··· DATA TO PROCESS
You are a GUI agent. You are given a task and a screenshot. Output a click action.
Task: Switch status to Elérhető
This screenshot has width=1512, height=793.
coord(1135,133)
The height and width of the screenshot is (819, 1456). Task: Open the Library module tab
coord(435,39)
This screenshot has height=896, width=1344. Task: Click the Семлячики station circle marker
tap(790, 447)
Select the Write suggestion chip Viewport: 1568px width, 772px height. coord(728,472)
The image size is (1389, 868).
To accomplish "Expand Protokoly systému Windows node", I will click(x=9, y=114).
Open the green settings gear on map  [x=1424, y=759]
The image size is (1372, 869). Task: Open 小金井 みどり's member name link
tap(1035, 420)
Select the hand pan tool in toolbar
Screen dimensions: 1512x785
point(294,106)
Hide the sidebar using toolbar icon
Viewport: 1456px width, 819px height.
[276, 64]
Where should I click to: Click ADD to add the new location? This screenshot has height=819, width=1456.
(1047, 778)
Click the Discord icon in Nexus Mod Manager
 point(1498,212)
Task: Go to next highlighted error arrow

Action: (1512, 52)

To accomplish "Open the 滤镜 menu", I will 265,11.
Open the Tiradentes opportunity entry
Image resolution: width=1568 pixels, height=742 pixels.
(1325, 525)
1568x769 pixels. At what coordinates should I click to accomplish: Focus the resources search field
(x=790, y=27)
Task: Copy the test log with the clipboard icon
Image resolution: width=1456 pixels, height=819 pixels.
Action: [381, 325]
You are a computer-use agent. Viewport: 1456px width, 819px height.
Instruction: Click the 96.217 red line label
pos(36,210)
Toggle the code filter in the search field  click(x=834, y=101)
······
▶ _ACTIVITY_: Each of the entries must be written out again exactly.

▶ _ANSWER TO THIS EXERCISE_:
You are a GUI agent. You are given a task and a screenshot. Output a click action.
Task: Switch status to Elérhető
This screenshot has width=1512, height=793.
coord(1135,133)
The height and width of the screenshot is (819, 1456). Task: Open the Library module tab
coord(435,39)
This screenshot has height=896, width=1344. Task: Click the Семлячики station circle marker
tap(790, 447)
Select the Write suggestion chip Viewport: 1568px width, 772px height. coord(728,472)
The image size is (1389, 868).
To accomplish "Expand Protokoly systému Windows node", I will click(x=9, y=114).
Open the green settings gear on map  [x=1424, y=759]
The image size is (1372, 869). Task: Open 小金井 みどり's member name link
tap(1035, 420)
Select the hand pan tool in toolbar
Screen dimensions: 1512x785
point(294,106)
Hide the sidebar using toolbar icon
Viewport: 1456px width, 819px height.
[276, 64]
Where should I click to: Click ADD to add the new location? This screenshot has height=819, width=1456.
(1047, 778)
Click the Discord icon in Nexus Mod Manager
 point(1498,212)
Task: Go to next highlighted error arrow

Action: (1512, 52)

To accomplish "Open the 滤镜 menu", I will 265,11.
Open the Tiradentes opportunity entry
Image resolution: width=1568 pixels, height=742 pixels.
(1325, 525)
1568x769 pixels. At what coordinates should I click to accomplish: Focus the resources search field
(x=790, y=27)
Task: Copy the test log with the clipboard icon
Image resolution: width=1456 pixels, height=819 pixels.
Action: [381, 325]
You are a computer-use agent. Viewport: 1456px width, 819px height.
Instruction: Click the 96.217 red line label
pos(36,210)
Toggle the code filter in the search field  click(x=834, y=101)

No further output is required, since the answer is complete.